Document passage –
The next two observations are the subjects in the second group (Exposure=Low; Response=Yes), and so forth.
The GROUP variable identifies the original groups. The ID variable enumerates patients within each group.
The second data set can be analyzed by any SAS procedure. In this form, the data do not require using a FREQ statement (or the WEIGHT statement in PROC FREQ), as shown by the following call to PROC FREQ:
/* run the same analysis on the expanded data */
proc freq data=RawFat;
tables Exposure*Response / relrisk norow nocol nopercent;
/* no WEIGHT statement because there is one row for each patient */
run; |
The output (not shown) is the same as for the frequency data.
Both data sets contain the same information, but the second might be useful
for certain tasks such as a bootstrap analysis.
Data in events/trials form
A related data format is called the
events/trials format.
In the events/trials format, each observation has two columns that specify counts. One column specifies the number of times that a certain event occurs, and the other column specifies the number of trials (or attempts) that were conducted. This format is used for logistic regression and for other generalized linear regression models that predict the proportion of events.

Task requirements –
**A.** List every option that follows the slash in the TABLES statement of the PROC FREQ call in the SAS data-format passage.
**B.** Continue the SAS data-format passage from its last sentence, carrying on its account of the events/trials format.

Records shown –
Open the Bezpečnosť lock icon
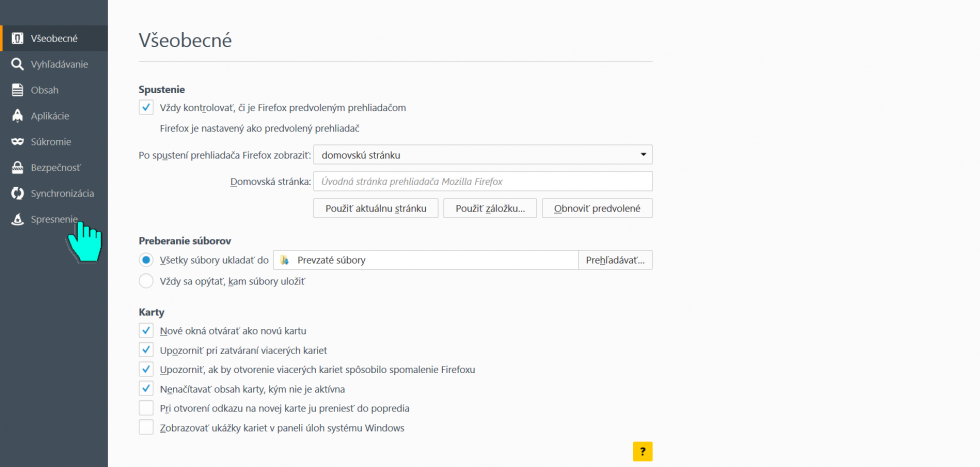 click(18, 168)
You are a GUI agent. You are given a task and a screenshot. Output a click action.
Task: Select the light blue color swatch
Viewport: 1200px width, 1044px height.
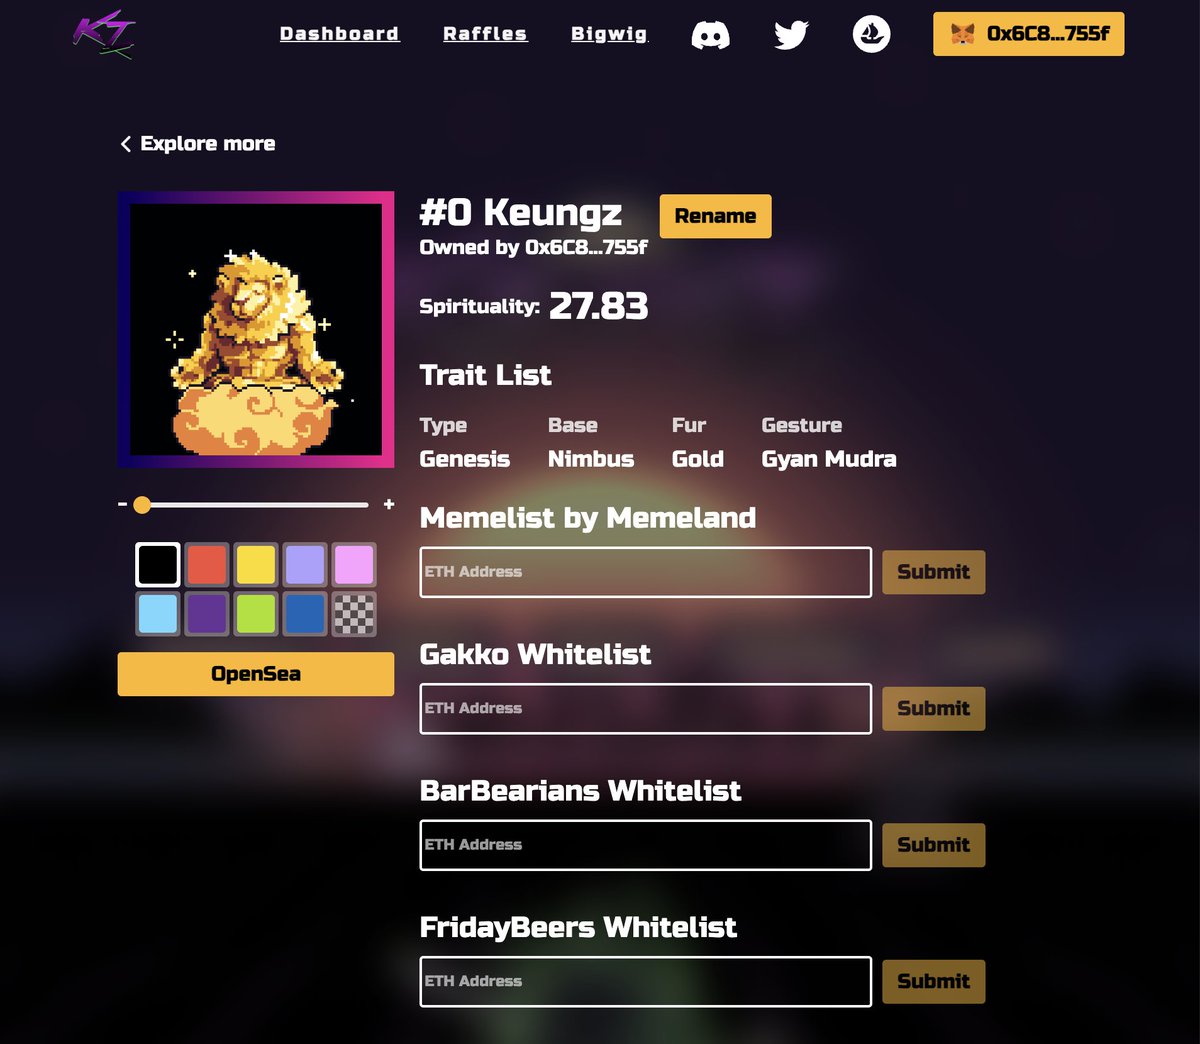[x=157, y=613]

Responses in order –
**A.** relrisk, norow, nocol, nopercent

**B.**
The following example is from
the documentation for the LOGISTIC procedure. The data describe the result of 19 batches of ingots in a designed experiment. Each batch was soaked and heated for specified combinations of times. The ingots were then inspected to determine which were not ready for rolling. The following DATA step records the results in the events/trials syntax.
The R variable records the number of ingots that are not ready for rolling, and the N variable contains the number of ingots in the batch at the given values of the HEAT and SOAK variables.
Consequently, R/N is the proportion of ingots that were not ready. For example, the values
R=4 and N=44 means that 4 ingots (9%) were not ready for rolling in a batch that contained 44.
Regression procedures such as PROC LOGISTIC enable you to analyze data by using an events/trials syntax:
/* events/trials syntax */
data ingots;
input Heat Soak r n @@;
datalines;
7 1.0 0 10 14 1.0 0 31 27 1.0 1 56 51 1.0 3 13
7 1.7 0 17 14 1.7 0 43 27 1.7 4 44 51 1.7 0 1
7 2.2 0 7 14 2.2 2 33 27 2.2 0 21 51 2.2 0 1
7 2.8 0 12 14 2.8 0 31 27 2.8 1 22 51 4.0 0 1
7 4.0 0 9 14 4.0 0 19 27 4.0 1 16
;
proc logistic data=ingots;
model r/n = Heat Soak;
ods select NObs ResponseProfile ParameterEstimates;
run; |
The "NObs" table shows that there are 19 rows of data, which represents 387 units. The "Response Profile" table counts and displays the number of events and the number of trials. For these data, 12 units were not ready for rolling. The "ParameterEstimates" table provides estimates for the Intercept
and the coefficients of the effects in the logistic regression model.
How to expand event/trials data
You can expand these data by creating 387 observations, one for each unit. The following DATA step creates a variable named BATCH that enumerates the original 19 batches of ingots. The ID variable enumerates the units in each batch.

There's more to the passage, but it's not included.